* [Brief]: Exactly the lines below from the one with "Cakes (265, 1539)" up to and including the one with "Digital Food Art (549, 842)" make up the answer, with nothing else added.

**** Excerpted data ****

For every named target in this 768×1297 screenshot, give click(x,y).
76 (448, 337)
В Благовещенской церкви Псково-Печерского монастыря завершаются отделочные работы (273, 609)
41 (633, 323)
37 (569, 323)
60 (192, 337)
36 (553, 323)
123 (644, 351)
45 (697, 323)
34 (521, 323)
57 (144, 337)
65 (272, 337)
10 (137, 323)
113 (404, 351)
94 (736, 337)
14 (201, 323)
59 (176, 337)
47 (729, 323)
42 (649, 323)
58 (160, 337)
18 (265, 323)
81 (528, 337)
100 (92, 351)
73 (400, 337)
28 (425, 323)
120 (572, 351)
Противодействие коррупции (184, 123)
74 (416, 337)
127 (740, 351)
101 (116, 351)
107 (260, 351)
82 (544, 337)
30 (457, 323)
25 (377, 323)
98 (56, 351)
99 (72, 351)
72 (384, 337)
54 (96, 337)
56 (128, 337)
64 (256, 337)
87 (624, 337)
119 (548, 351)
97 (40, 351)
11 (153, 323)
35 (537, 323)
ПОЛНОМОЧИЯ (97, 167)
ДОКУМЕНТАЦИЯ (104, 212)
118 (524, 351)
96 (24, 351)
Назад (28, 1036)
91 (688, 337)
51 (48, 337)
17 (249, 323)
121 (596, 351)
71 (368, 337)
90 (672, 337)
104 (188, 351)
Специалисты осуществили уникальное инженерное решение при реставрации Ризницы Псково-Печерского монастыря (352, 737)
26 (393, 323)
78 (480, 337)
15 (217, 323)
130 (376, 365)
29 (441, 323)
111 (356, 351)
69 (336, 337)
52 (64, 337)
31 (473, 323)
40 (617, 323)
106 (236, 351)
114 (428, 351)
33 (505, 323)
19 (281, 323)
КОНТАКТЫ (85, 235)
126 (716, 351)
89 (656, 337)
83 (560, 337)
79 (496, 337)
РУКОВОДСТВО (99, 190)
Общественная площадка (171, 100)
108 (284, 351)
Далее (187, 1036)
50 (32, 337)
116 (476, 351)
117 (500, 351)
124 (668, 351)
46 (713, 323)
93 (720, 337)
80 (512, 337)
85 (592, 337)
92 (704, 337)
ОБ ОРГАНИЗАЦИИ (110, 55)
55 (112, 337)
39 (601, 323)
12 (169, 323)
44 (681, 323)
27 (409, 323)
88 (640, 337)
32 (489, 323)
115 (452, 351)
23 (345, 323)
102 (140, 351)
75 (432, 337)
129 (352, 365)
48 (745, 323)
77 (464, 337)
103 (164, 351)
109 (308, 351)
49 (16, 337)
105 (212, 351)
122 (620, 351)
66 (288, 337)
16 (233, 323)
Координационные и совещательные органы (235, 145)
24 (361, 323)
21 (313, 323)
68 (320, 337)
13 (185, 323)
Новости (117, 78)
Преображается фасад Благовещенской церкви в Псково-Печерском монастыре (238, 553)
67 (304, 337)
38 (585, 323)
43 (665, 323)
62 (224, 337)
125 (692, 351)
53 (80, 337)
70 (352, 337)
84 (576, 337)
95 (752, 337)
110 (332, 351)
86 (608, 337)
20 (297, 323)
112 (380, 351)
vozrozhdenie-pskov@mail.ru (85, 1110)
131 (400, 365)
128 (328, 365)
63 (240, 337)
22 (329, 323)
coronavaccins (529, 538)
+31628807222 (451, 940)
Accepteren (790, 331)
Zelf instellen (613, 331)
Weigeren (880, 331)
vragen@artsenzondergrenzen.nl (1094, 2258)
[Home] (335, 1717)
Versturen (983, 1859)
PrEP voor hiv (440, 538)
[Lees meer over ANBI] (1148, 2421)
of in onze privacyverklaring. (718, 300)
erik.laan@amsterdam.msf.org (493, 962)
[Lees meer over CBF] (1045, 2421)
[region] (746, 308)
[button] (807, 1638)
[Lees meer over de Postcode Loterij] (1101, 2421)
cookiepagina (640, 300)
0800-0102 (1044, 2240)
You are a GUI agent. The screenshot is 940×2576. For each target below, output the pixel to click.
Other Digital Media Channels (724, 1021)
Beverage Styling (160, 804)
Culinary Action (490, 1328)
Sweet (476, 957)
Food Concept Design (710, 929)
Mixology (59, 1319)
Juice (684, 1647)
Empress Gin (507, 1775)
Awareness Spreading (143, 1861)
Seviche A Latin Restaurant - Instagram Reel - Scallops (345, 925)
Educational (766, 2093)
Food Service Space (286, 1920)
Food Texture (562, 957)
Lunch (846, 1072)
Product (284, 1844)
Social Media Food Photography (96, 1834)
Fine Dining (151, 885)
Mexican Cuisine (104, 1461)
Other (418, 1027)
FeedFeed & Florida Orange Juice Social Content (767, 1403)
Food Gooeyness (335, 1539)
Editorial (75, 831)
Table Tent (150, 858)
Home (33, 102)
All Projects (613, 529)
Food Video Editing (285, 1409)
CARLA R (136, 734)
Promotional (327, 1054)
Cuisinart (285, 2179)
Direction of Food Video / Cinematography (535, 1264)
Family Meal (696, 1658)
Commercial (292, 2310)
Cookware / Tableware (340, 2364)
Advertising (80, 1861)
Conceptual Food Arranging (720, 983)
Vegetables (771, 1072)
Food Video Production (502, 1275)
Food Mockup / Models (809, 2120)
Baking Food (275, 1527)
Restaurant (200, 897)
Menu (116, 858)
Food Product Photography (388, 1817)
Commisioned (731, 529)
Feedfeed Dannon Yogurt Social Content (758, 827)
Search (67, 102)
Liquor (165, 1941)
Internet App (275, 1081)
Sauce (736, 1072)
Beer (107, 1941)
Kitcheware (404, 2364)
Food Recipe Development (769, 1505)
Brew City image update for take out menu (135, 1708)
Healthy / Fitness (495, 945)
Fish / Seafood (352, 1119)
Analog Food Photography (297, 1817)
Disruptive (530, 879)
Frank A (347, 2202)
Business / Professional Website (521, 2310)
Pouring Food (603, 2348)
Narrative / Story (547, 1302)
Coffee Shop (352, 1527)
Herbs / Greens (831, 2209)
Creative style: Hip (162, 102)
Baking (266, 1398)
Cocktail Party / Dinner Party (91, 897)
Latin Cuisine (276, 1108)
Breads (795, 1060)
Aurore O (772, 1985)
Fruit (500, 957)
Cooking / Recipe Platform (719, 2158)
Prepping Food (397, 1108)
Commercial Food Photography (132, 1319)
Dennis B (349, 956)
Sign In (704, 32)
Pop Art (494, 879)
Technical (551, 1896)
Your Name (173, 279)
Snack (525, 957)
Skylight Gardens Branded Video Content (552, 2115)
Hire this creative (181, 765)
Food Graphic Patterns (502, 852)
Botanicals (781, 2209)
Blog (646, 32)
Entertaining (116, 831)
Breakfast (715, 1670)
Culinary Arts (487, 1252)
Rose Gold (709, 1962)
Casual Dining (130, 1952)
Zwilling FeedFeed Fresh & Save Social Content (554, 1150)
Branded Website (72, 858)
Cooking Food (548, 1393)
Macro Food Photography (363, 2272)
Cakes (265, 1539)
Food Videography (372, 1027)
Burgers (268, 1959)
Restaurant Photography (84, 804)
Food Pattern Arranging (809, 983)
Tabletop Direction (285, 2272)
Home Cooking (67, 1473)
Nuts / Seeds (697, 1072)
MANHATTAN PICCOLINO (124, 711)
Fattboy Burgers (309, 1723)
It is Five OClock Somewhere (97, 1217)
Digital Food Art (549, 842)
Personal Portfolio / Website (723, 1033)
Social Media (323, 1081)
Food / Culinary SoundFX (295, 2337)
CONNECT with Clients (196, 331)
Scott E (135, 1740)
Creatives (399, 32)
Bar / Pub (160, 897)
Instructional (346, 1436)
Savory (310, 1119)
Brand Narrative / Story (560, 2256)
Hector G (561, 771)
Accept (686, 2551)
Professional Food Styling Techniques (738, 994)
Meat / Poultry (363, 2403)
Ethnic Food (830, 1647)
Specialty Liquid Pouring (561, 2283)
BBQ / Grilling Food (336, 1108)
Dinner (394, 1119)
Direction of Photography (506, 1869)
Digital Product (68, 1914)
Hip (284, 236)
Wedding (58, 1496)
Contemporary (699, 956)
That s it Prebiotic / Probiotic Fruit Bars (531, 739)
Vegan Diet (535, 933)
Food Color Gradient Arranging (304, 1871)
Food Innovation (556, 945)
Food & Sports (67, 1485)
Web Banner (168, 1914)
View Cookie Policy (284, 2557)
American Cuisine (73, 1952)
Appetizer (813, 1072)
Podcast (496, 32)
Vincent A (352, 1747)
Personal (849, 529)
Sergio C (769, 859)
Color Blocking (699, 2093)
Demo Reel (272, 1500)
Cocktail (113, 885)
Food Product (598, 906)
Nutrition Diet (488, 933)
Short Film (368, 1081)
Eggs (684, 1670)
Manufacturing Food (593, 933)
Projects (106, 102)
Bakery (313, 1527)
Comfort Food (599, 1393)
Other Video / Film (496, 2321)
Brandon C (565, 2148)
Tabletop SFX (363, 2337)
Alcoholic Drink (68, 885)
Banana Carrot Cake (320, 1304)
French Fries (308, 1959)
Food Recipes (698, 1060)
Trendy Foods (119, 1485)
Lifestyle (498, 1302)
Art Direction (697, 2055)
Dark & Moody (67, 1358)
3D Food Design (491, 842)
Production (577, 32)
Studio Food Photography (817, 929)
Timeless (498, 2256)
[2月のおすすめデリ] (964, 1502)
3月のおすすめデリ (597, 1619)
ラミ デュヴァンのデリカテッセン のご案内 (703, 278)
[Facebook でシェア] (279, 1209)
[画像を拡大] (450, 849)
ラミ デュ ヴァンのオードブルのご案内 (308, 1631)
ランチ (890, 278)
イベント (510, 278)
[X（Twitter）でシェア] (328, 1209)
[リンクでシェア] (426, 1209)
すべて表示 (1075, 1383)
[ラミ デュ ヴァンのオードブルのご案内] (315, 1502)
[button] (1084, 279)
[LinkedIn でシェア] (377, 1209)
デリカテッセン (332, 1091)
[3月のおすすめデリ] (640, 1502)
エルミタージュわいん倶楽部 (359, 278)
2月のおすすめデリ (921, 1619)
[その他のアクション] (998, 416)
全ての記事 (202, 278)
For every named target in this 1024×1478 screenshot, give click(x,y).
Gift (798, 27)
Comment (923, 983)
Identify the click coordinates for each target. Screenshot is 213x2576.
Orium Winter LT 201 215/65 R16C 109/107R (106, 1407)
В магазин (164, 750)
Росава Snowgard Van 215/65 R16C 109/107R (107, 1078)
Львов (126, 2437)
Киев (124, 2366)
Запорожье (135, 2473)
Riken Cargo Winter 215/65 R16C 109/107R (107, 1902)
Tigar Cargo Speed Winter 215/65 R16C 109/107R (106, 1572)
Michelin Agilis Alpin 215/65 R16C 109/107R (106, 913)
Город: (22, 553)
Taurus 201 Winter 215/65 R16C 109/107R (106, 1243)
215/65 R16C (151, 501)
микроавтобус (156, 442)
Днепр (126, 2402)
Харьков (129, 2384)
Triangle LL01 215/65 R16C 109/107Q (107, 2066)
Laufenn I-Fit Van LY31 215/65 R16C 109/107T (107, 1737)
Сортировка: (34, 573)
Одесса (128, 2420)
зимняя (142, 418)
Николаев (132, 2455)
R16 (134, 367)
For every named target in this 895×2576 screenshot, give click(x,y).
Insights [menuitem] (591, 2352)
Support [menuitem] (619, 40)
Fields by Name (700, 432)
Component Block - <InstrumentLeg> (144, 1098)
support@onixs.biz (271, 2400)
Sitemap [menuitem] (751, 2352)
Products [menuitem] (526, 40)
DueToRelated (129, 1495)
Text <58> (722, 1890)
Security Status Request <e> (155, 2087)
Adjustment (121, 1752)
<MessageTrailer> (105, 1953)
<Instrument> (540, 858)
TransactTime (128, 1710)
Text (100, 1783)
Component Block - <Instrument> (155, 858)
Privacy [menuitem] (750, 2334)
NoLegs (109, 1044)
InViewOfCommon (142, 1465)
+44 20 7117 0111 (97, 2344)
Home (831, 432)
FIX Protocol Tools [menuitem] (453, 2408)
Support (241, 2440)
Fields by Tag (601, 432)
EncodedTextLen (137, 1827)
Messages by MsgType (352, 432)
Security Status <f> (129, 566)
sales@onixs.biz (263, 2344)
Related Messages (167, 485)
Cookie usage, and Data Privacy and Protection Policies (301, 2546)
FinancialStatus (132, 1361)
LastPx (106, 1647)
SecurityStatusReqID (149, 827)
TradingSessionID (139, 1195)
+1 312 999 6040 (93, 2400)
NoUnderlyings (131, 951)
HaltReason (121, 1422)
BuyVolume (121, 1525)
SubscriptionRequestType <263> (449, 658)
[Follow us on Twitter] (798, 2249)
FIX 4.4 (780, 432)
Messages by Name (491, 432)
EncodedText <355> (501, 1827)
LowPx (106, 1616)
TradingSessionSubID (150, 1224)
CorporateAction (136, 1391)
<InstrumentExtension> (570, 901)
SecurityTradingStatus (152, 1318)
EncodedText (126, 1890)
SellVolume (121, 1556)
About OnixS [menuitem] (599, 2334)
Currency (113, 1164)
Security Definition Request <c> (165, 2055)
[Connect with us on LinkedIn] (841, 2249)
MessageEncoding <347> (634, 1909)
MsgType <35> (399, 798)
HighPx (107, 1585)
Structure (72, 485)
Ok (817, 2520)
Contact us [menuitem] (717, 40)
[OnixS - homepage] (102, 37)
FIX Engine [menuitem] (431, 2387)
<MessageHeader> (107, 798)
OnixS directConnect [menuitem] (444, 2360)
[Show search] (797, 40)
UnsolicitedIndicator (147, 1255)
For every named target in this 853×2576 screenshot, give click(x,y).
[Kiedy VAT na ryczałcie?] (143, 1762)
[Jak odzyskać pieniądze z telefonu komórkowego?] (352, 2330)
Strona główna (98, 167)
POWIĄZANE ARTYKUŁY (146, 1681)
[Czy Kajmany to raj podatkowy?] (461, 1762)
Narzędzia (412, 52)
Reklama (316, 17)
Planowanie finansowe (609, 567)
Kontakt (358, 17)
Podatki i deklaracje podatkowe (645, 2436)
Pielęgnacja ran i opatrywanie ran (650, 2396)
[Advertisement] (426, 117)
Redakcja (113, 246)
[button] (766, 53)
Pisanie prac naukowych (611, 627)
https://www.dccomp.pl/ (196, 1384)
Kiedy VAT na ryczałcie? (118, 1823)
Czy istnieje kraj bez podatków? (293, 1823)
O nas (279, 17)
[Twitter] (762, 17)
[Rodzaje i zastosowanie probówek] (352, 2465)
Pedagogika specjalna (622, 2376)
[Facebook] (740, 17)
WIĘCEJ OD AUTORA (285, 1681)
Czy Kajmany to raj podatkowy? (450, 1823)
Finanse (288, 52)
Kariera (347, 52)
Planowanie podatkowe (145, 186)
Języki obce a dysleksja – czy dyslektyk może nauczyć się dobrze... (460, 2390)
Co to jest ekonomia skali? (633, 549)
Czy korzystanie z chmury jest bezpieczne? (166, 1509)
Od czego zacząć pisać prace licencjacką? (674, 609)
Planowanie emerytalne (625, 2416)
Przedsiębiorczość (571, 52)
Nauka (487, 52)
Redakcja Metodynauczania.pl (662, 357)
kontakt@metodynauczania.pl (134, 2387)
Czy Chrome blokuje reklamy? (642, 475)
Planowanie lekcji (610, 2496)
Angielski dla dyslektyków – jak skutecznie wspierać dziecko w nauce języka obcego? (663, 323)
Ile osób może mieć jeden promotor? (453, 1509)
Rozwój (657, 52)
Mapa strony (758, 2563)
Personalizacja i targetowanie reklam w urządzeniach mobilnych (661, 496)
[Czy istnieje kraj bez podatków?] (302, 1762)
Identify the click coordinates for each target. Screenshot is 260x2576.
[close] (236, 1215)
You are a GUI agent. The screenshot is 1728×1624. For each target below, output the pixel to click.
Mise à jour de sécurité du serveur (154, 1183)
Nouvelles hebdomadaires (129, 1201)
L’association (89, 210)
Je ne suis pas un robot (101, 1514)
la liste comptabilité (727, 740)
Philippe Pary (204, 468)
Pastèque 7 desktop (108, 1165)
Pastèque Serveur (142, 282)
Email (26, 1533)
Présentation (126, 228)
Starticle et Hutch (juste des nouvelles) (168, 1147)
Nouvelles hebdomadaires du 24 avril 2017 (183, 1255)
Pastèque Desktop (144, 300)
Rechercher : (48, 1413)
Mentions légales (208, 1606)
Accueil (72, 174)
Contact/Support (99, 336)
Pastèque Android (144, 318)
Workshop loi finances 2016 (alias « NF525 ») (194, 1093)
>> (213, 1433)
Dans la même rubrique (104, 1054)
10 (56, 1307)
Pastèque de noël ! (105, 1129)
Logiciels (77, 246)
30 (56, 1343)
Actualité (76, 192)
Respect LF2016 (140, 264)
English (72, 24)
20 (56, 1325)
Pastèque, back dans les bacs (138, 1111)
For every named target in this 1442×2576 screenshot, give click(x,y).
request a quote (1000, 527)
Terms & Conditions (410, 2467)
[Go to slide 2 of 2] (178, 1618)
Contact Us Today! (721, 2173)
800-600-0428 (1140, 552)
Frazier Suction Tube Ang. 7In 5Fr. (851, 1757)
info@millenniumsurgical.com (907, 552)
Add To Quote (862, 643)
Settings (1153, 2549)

****

* [Written response]:
Cakes (265, 1539)
Food Videography (372, 1027)
Burgers (268, 1959)
Restaurant Photography (84, 804)
Food Pattern Arranging (809, 983)
Tabletop Direction (285, 2272)
Home Cooking (67, 1473)
Nuts / Seeds (697, 1072)
MANHATTAN PICCOLINO (124, 711)
Fattboy Burgers (309, 1723)
It is Five OClock Somewhere (97, 1217)
Digital Food Art (549, 842)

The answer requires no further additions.